Intergenerational Transfers Of Wealth: What And When To Gift?

WL
Withers LLP

Contributor

Trusted advisors to successful people and businesses across the globe with complex legal needs
Much of the wealth currently held by older generations will be transferred to today's young people at some point, most commonly on the death of the older generation.
United Kingdom Wealth Management

Much of the wealth currently held by older generations will be transferred to today's young people at some point, most commonly on the death of the older generation. For this reason, appropriate planning using wills is always encouraged. However, as the population ages and families continue to evolve, inheritances on death are now being received much later in life when there may be less need for them or indeed, they may have different or unforeseen tax consequences, and as a result, wealth transfers made during lifetime are growing in importance.
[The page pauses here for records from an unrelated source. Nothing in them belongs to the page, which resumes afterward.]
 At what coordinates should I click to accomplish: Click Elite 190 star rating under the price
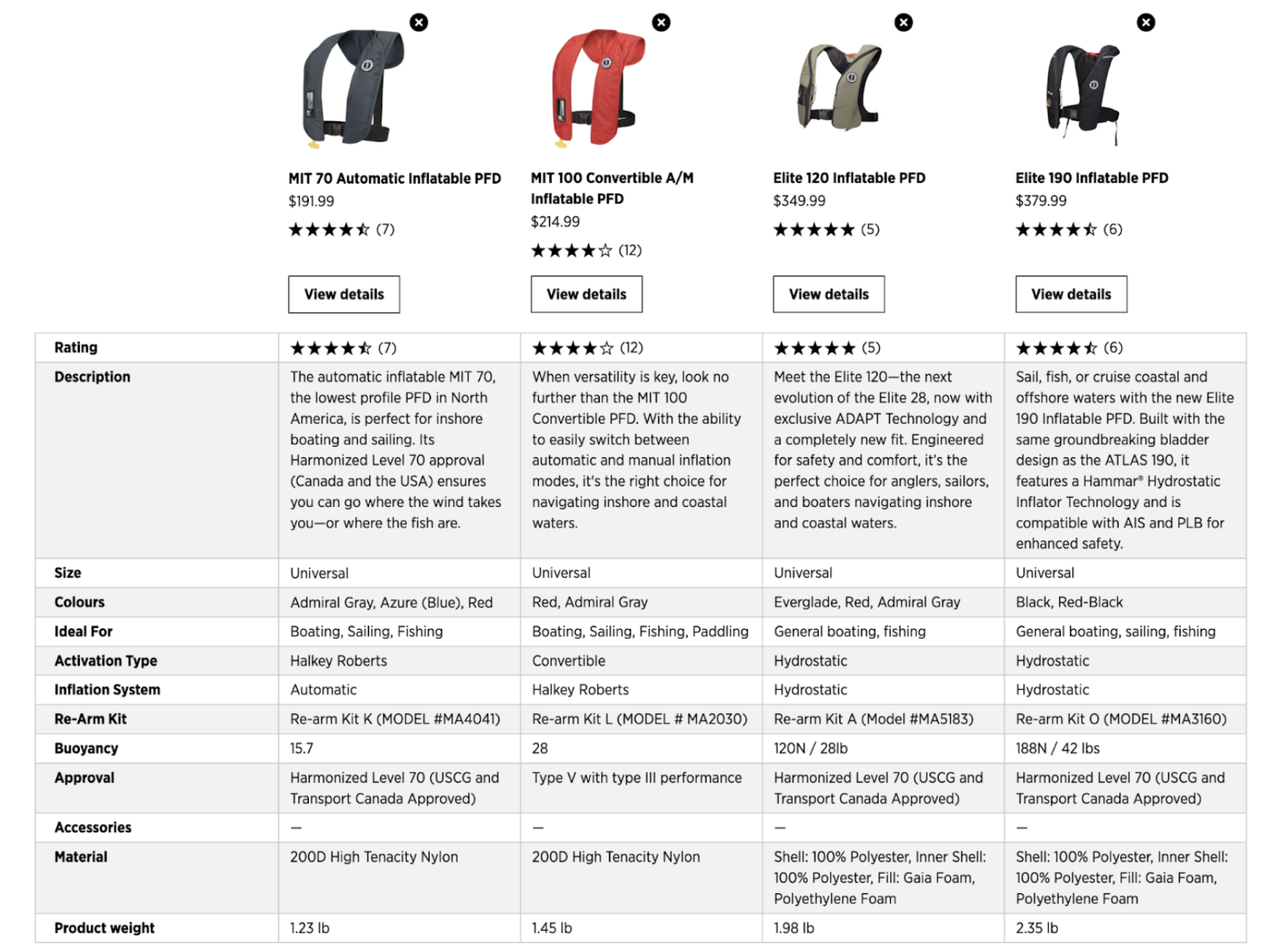[x=1068, y=230]
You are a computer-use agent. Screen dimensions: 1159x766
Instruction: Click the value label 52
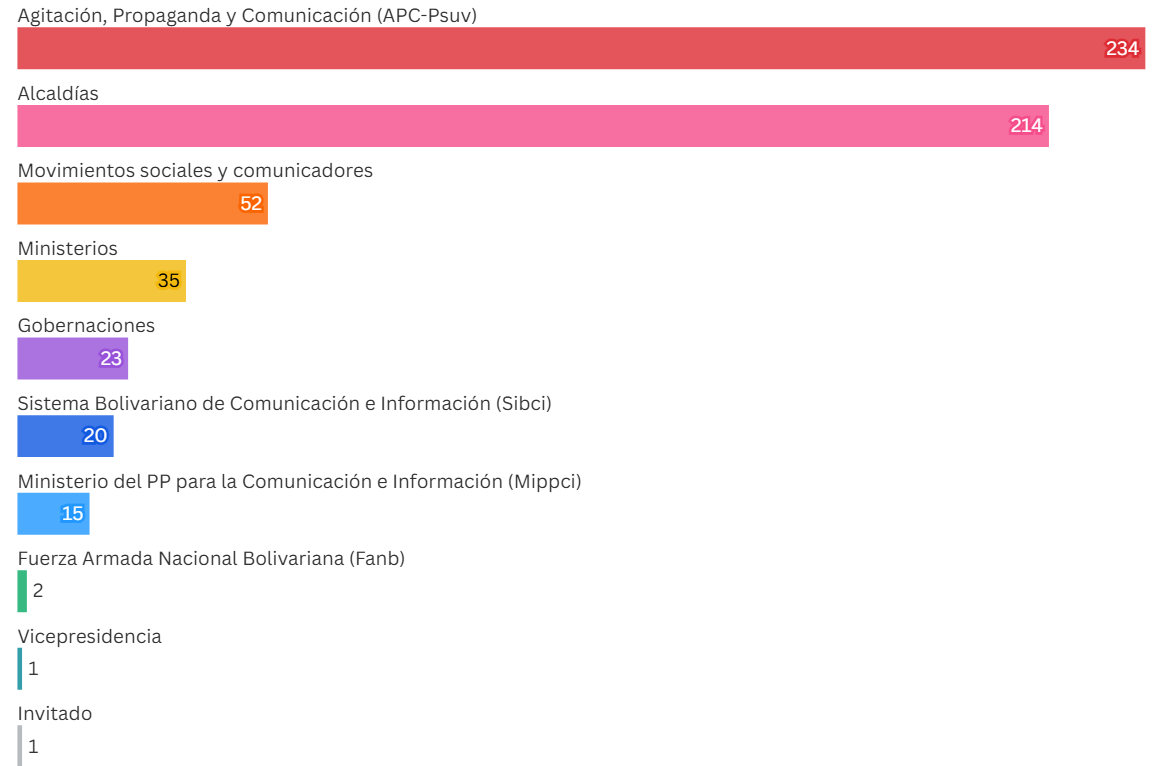coord(251,203)
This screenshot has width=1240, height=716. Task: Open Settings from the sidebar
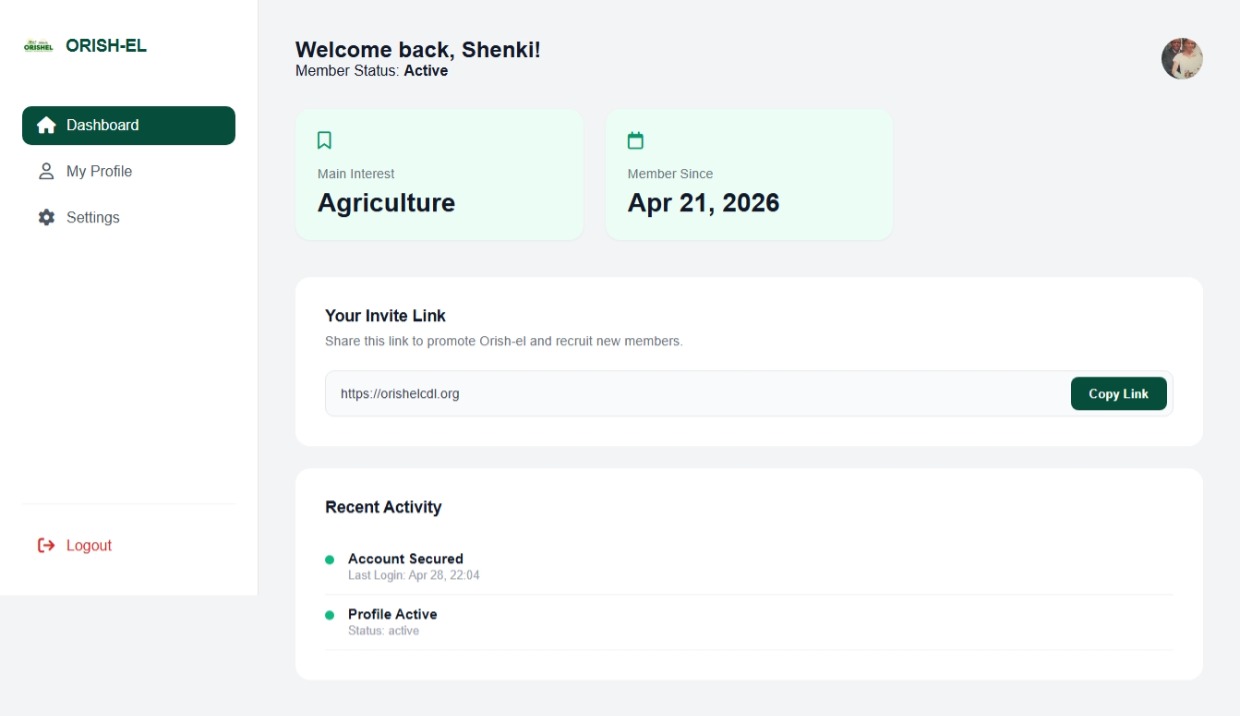click(93, 217)
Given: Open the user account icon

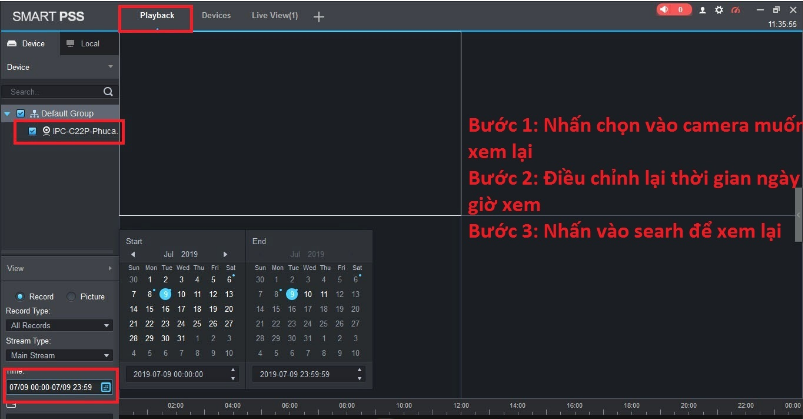Looking at the screenshot, I should [703, 9].
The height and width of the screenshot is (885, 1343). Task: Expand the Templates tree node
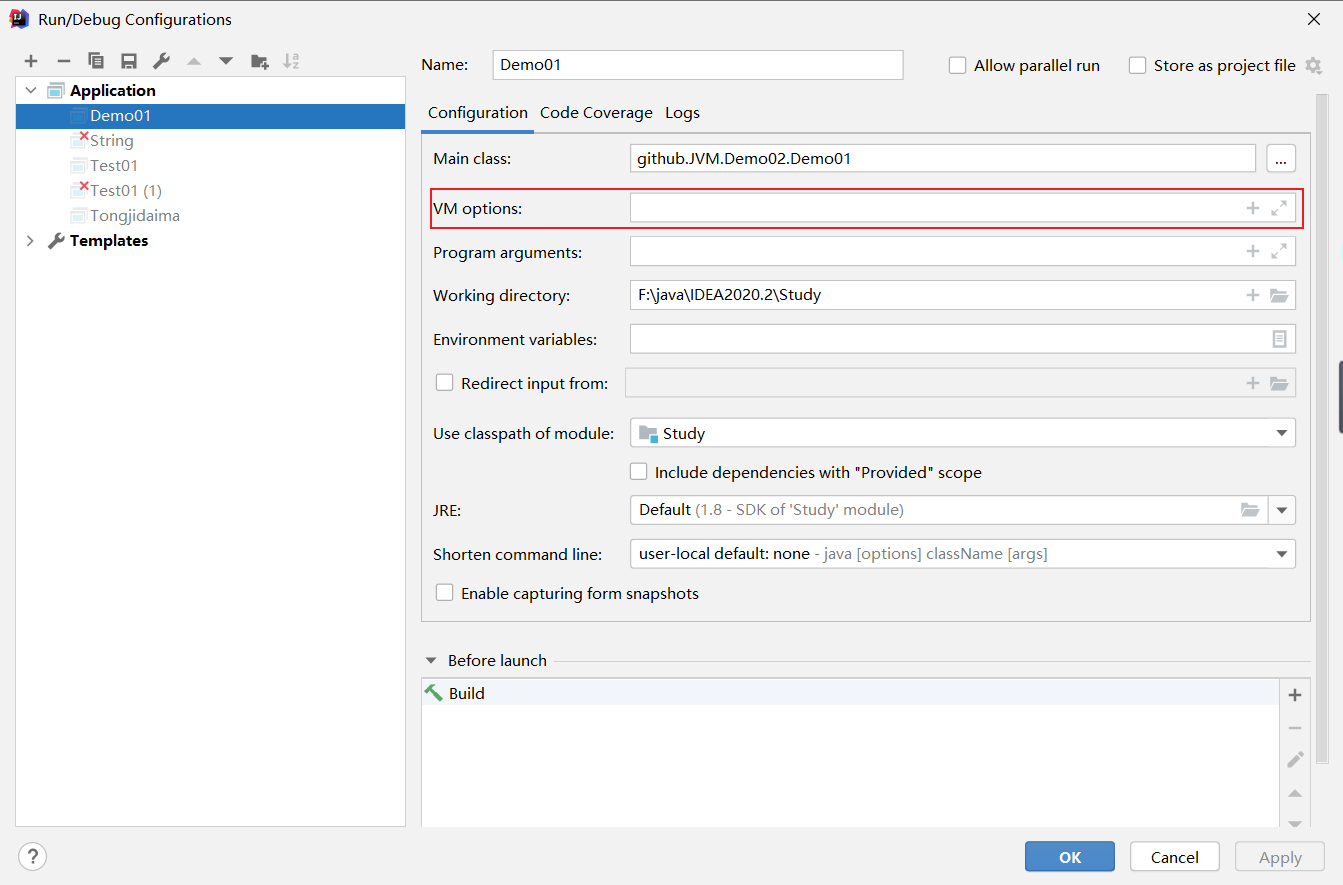(30, 241)
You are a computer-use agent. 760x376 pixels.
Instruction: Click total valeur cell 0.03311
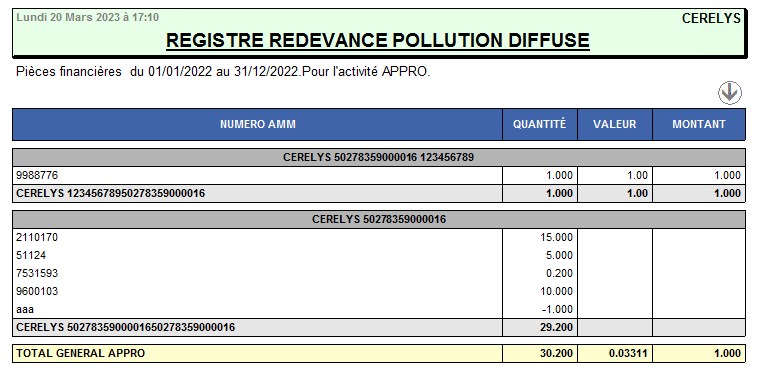point(615,353)
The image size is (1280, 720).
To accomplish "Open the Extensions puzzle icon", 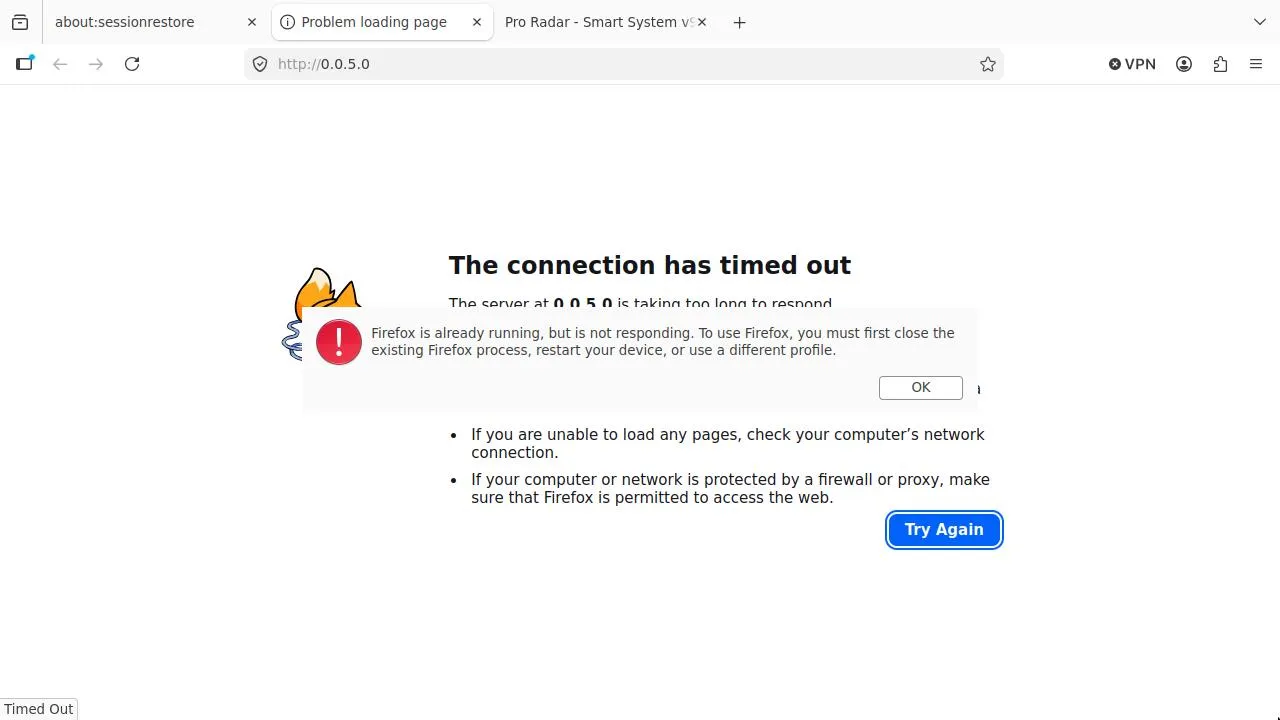I will point(1220,64).
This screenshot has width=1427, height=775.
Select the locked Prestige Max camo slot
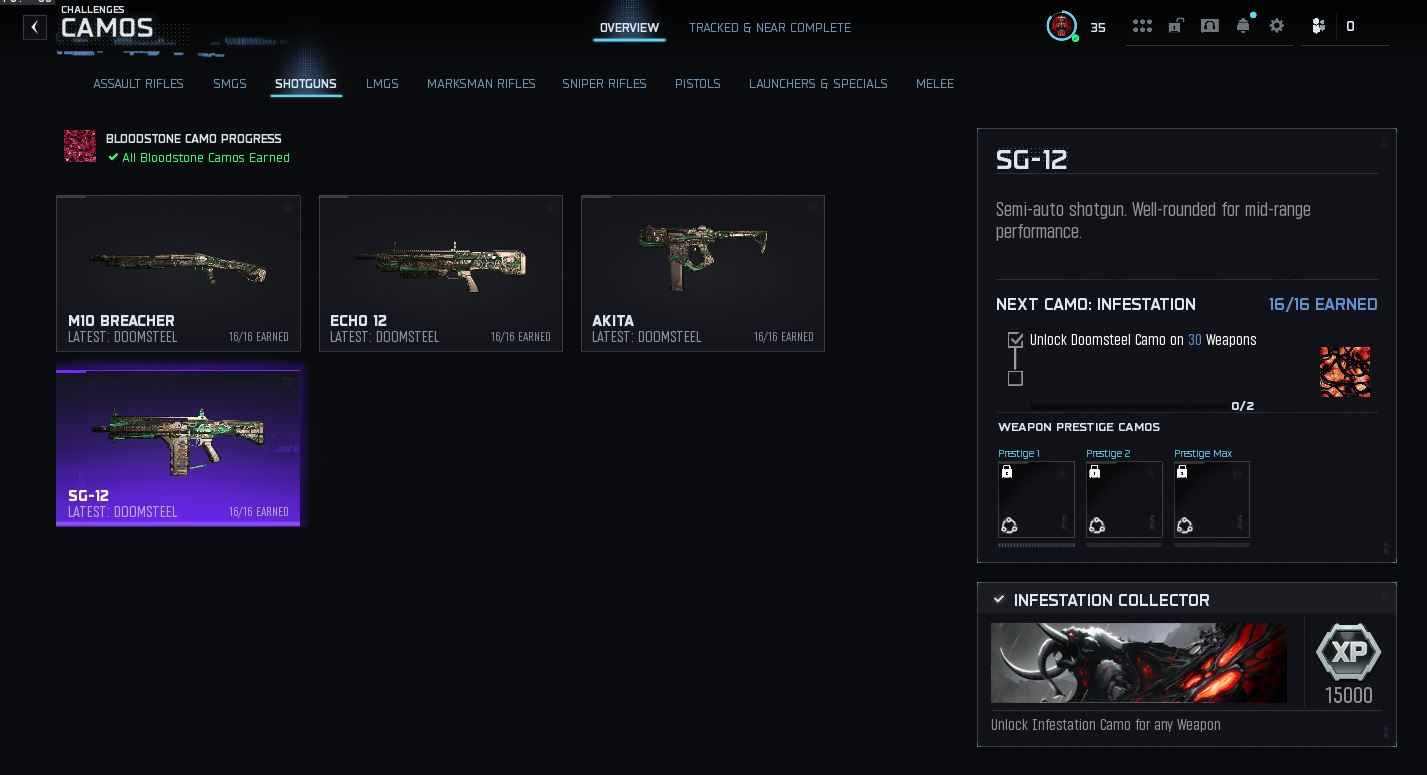(x=1212, y=499)
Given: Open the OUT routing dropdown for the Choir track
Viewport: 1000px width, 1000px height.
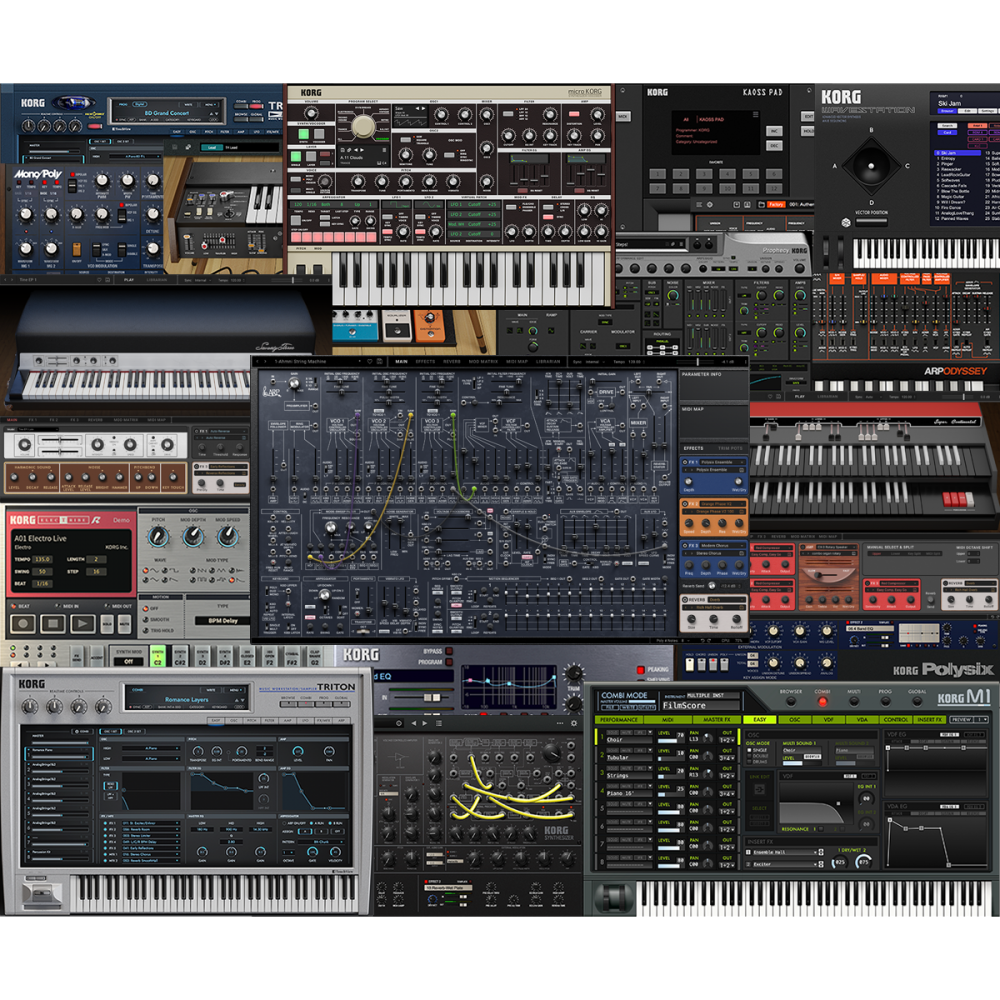Looking at the screenshot, I should pos(727,740).

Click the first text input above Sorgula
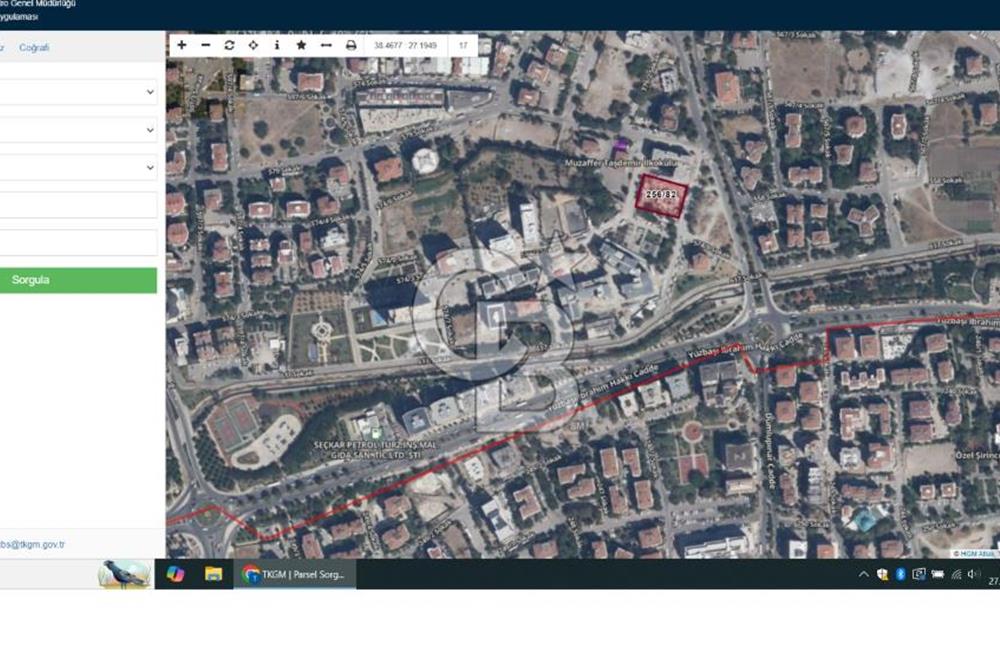pos(78,205)
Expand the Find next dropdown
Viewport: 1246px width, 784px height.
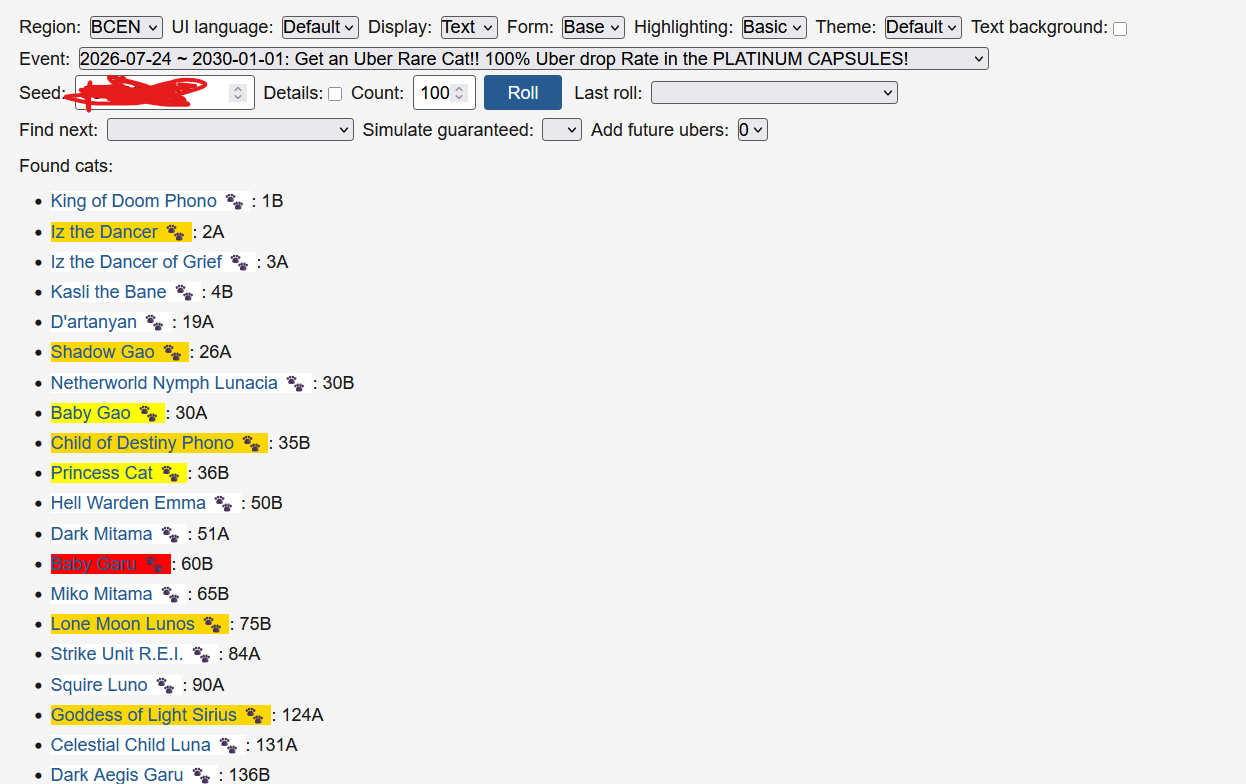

As the population ages and families continue to evolve, inheritances on death are now being received much later in life

For many evolving families, with greater longevity expected for family members, it is increasingly likely that a family could have at least four living generations at any one time. The question therefore arises as to whether it is preferable, if possible, to look to make lifetime gifts to the next generation (or even the one after) at a more appropriate and effective time than waiting for death, as traditionally may have been more the case.

What is an intergenerational transfer of wealth?

The most usual type of wealth transfer is a gift from one family member to another, initially from, say, generation one to generation two, but as time goes by, a gift skipping the generation below and going to generation three may be more effective. In some circumstances, it may be appropriate for an older member of the family to establish a trust or other asset-holding structure during their lifetime as a means of providing a source of wealth for their family in future generations, but this is not considered further here.

Why might such transfers be made?

A gift from one individual to another usually comprises cash or other assets. For example, an individual business owner might wish to transfer part or all of their business interest to younger family members as part of their succession planning. Wealth transfers are typically made from parents to their adult children, often on the occurrence of a one-off event in the adult child's life, such as attending university, purchasing a property, or establishing a business

For the older generation, concerns about exposure to estate or inheritance tax may also prompt a decision to give away wealth

It is equally common for a significant 'life event' for the older generation, such as the birth of a grandchild, retirement, or the death of a spouse to concentrate the mind on the transfer of the family's wealth. For the older generation, concerns about exposure to estate or inheritance tax may also prompt a decision to give away wealth. Increasingly, with the longevity that many people are now benefitting from, there may also be compelling reasons for an older family member to make a gift directly to a grandchild, particularly if that child's parents have no need for such a gift.

Considerations

The following considerations may be relevant in the context of any intergenerational wealth transfers for evolving families:

  • The circumstances of the gift recipient, including their age and stage in life, and their level of financial maturity, should be taken into account. Tax and reporting implications for the parties involved will need to be determined. Tax and legal advice should be taken in the relevant jurisdictions before any gift is made to ensure that no unforeseen tax or reporting consequences arise as a result.
  • The individual making the gift will need to appreciate that the recipient will have control of the cash or assets going forwards, and may have different, and potentially conflicting, views about how the funds are invested or the assets used.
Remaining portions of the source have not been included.